Thank you, Mr Mundell. In July, I was fortunate enough to secure a question at Prime Minister’s Question Time. As Members across the Chamber will know, that is when we try to think of the best political hit we can get, but on that day there was only one question I was going to ask. It was about a young man, Daniel Caplan, a constituent of mine who had just turned 17 and had been diagnosed with diffuse midline glioma—a brain stem tumour. As I explained to the Prime Minister, it was a terminal diagnosis and, of course, an absolutely crushing one for Daniel and his family. As Tonia Antoniazzi said, I am so sorry to say that Daniel died last week.
I did not know Daniel, but I was really struck that one of his friends, Martin, who spoke to me earlier this year about something else entirely, made sure to tell me what a great person his friend Daniel was. It is crystal clear what a special and very much loved young man he was. If I, who did not know this lovely young man, am so devastated to hear of his loss, I cannot begin to imagine how Daniel’s family can cope with it, just at the time when, if things were different, he would be looking to make his way in the world and realise all of his potential. I have been thinking about them a great deal.

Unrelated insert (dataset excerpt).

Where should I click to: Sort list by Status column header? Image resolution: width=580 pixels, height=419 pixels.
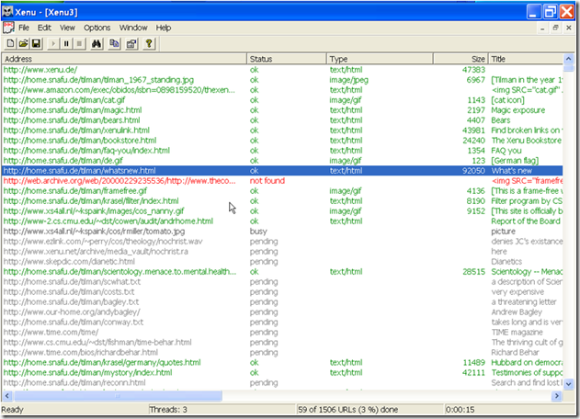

For families like Daniel’s, and all those we are hearing about who have received the devastating news of a childhood cancer diagnosis, among all that awful news is the terrible realisation—one they probably never had cause to be aware of before—that there have been no new treatments for these conditions for 40 years. There has been no progress in treating childhood brain stem tumours. That is stark and shocking. It is absolutely right and necessary that we heed the call of all those families faced with that terrible news when they ask for a renewed focus on research and for a light to be shone on awareness of childhood brain stem cancers so that others do not have to face what they have gone through. I was glad that the Prime Minister agreed with me when I asked for his commitment to shine that light and to bring focus to this issue.

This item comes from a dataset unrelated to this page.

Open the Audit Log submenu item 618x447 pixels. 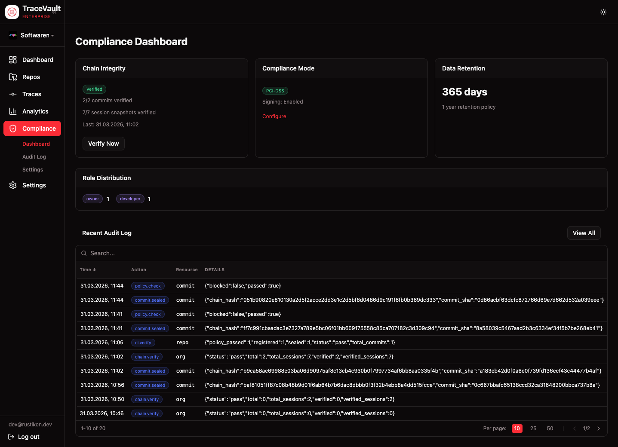coord(34,157)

The Scottish Government have also done a great deal of work to improve cancer treatment in Scotland over the last decade. All these things matter, but we need a commitment from all of us not to let it lie for these young people, because although cancer is rarer in children and young people than in adults, it is often more complex and more difficult to treat.

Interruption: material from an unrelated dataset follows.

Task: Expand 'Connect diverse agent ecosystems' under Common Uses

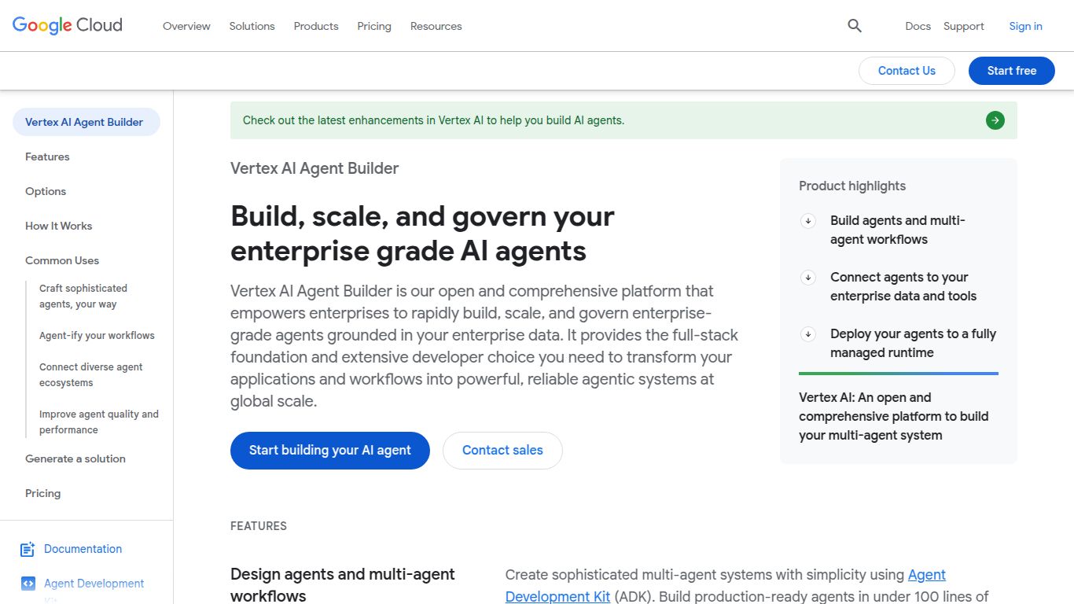Action: (91, 374)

Earlier this year, working with the Brain Tumour Charity —an organisation close to my heart—and with other Members, I tabled an early-day motion to raise awareness of DIPG. That continued focus has to be our priority, because only 10% of children with DIPG survive for more than two years following their diagnosis and research into brain tumours represents less than 3% of the UK’s cancer research budget. Those statistics should stop us all in our tracks, because in the midst of all the medical advances of recent years, affected families find that crushing and inexplicable.
All of us in the Chamber need to ensure that this area is a priority. We need to have more research and to think of it as we go forward. For Daniel Caplan and all the other children like him, and all their families, a cure really cannot wait.